Raw data:
★ ★ ★

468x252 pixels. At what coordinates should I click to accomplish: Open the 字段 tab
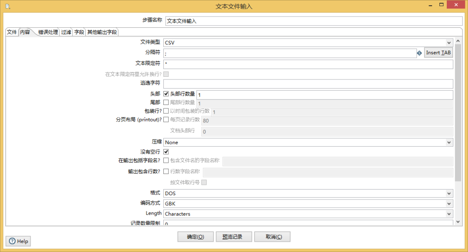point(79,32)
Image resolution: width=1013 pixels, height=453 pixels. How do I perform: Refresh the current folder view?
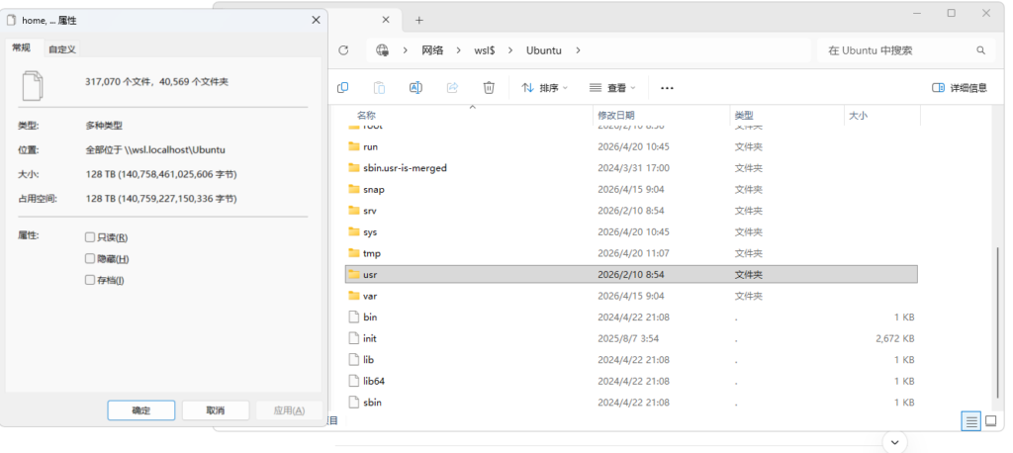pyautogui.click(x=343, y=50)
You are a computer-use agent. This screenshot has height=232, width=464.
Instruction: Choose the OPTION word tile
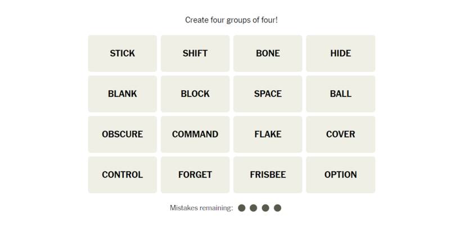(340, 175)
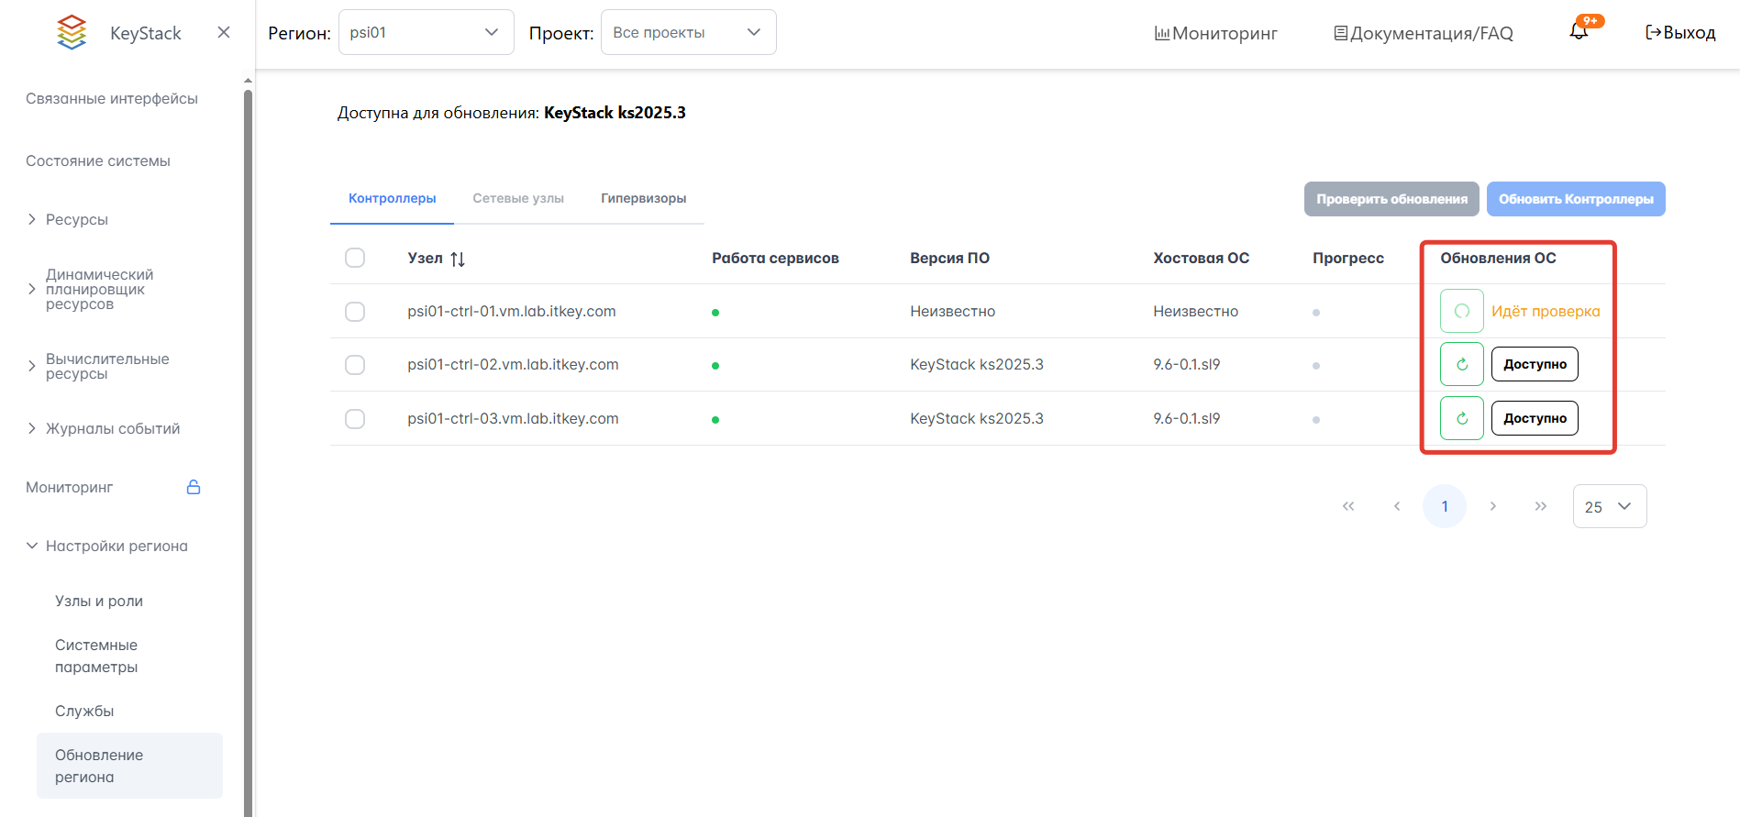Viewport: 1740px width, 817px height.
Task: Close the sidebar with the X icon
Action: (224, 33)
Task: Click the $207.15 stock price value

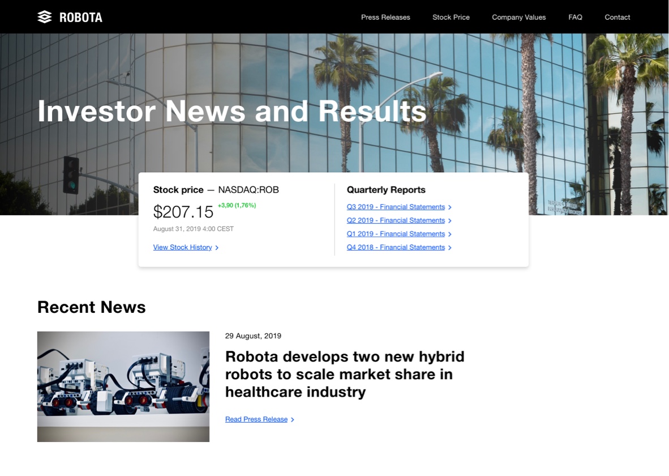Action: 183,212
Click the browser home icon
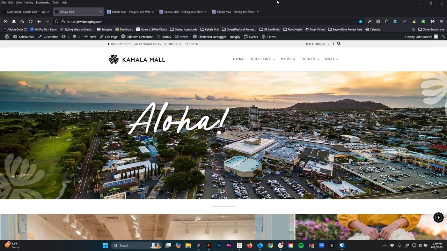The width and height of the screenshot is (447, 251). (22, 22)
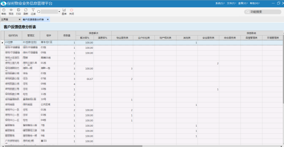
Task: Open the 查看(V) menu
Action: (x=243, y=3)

★ ★ ★

What needs to be done:
Line by line, write out the material above exactly, with no images.

Task solution:
468x252 pixels. At what coordinates should I click to accomplish: Open the 字段 tab
point(79,32)
Image resolution: width=1013 pixels, height=453 pixels. How do I perform: Refresh the current folder view?
pyautogui.click(x=343, y=50)
You are a computer-use agent. This screenshot has height=232, width=464.
Instruction: Choose the OPTION word tile
(340, 175)
Viewport: 1740px width, 817px height.
Task: Close the sidebar with the X icon
Action: (224, 33)
Task: Click the $207.15 stock price value

Action: 183,212
Click the browser home icon
The width and height of the screenshot is (447, 251). (22, 22)
Task: Open the 查看(V) menu
Action: (x=243, y=3)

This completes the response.